ViroPharma hopes to build on the Schering-Plough intranasal pleconaril deal, as well as the in-licensing last summer of the antiviral maribavir for cytomegalovirus (CMV), for which the firm paid $3.5 million up front to GlaxoSmithKline plc, of London (along with milestones and royalties), in exchange for exclusive worldwide rights for prevention and treatment of CMV infections due to congenital transmission and transplants, including those of solid organs and hematopoietic stem cells. (See BioWorld Today, Aug. 20, 2003.)
Phase I studies are expected to start this quarter with maribavir, with Phase II trials in the second quarter. The company aims to test the drug first in hematopoietic stem cell (bone marrow) transplants.
"We've had many encouraging discussions with treating physicians in this area," de Rosen said, and the doctors want a better safety profile in any new drug for CMV. "The safety profile [of maribavir], to date, looks clean," he added. ViroPharma also has rights to develop maribavir for HIV.
In HCV, too, ViroPharma and Wyeth are shooting for Phase I studies to start in the first quarter, with data in the fall. Wyeth "will pay most of the clinical research costs of the coming year, and we will work together to advance any potential HCV compound through our pipeline," de Rosen said.
Regarding the intranasal pleconaril, ViroPharma expects to have data from a series of clinical studies in mid-2004, which could lead to a full license agreement with Schering-Plough.
De Rosen said the intranasal formulation apparently gets significantly more drug to the infection site with less risk of systemic exposure, which was "an issue we had to deal with when advancing the oral form." If Schering-Plough goes ahead with a full licensing deal, ViroPharma would get $10 million and Schering-Plough would buy the existing drug inventory.
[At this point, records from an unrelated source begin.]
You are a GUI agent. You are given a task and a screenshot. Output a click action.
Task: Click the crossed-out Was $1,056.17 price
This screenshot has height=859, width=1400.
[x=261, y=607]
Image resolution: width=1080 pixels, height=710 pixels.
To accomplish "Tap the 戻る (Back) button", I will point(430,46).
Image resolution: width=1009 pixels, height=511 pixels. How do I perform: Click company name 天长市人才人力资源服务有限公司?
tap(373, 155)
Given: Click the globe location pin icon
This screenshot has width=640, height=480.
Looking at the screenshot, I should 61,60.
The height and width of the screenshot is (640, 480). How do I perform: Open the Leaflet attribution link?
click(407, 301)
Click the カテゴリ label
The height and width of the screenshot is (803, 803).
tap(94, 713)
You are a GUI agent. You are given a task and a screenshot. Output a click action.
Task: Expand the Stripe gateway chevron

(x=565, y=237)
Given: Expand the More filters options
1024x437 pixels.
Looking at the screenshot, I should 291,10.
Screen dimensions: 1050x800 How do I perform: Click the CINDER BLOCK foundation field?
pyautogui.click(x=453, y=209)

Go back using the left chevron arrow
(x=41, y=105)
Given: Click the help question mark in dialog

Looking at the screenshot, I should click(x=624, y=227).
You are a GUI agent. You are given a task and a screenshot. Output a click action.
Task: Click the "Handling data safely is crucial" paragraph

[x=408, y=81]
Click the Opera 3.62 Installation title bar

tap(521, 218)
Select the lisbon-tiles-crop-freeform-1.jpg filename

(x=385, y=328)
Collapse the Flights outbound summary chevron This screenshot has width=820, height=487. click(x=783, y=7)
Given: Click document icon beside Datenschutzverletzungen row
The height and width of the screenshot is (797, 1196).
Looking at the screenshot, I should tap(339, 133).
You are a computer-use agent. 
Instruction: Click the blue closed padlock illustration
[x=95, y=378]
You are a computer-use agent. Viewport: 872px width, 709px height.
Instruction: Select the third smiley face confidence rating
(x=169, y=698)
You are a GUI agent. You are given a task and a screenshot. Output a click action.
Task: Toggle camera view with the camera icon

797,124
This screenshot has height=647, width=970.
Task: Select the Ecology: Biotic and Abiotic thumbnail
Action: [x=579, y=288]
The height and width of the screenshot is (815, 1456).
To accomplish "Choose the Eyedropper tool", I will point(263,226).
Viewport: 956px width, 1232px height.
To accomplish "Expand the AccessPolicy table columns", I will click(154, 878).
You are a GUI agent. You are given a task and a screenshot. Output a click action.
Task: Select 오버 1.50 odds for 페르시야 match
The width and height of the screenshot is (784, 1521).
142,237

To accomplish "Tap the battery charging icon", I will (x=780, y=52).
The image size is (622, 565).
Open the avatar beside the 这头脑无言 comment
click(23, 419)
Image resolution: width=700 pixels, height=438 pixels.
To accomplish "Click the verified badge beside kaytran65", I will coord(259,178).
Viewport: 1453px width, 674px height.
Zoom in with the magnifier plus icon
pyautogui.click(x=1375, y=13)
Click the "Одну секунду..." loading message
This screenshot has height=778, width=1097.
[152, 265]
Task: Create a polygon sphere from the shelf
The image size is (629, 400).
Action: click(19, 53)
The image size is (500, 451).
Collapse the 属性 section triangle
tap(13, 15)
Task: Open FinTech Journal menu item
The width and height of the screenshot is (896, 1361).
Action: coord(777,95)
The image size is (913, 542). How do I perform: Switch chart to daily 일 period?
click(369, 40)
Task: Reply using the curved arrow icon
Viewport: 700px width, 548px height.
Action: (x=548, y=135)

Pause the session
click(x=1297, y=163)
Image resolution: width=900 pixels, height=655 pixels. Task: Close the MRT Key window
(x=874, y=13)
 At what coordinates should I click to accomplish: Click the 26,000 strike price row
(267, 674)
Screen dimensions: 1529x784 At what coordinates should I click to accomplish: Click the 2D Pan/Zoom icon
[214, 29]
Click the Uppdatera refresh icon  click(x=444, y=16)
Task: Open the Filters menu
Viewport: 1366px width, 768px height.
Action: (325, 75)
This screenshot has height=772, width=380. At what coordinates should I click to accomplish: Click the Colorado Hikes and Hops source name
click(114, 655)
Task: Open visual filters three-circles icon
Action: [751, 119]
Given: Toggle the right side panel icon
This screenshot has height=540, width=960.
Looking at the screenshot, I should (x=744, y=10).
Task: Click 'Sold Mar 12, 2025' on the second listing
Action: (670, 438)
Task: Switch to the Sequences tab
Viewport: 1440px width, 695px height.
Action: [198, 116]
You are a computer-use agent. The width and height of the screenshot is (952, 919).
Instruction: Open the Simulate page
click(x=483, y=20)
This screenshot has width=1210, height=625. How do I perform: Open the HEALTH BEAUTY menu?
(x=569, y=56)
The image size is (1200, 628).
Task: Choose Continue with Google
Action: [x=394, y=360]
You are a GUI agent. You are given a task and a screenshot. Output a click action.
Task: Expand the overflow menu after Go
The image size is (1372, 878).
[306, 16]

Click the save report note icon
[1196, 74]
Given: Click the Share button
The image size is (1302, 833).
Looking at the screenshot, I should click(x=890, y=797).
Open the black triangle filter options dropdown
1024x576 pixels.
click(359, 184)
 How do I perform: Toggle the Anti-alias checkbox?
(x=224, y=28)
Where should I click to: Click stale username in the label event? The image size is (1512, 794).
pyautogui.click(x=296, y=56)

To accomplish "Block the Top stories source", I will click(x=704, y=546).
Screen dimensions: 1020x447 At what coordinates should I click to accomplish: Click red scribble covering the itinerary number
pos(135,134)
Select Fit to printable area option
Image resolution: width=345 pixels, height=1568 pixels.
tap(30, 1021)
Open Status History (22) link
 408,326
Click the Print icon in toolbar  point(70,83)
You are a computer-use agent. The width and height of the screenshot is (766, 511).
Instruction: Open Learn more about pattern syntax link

Meanwhile, early stage research has been curtailed, including discovery work and most internal preclinical development activities. ViroPharma will be looking for in-licensing opportunities, de Rosen said - preferably in the area of transplants or gastroenterology, though the company is listening to all comers.
"The idea is indeed to build a sales force [as the company did in the Aventis deal for oral pleconaril] but to do it only once we have the right product in our hands," he said. "We do not want to go into a primary-care arena. We want to go into a niche, specialty, hospital-type arena where we can have success with a limited sales force."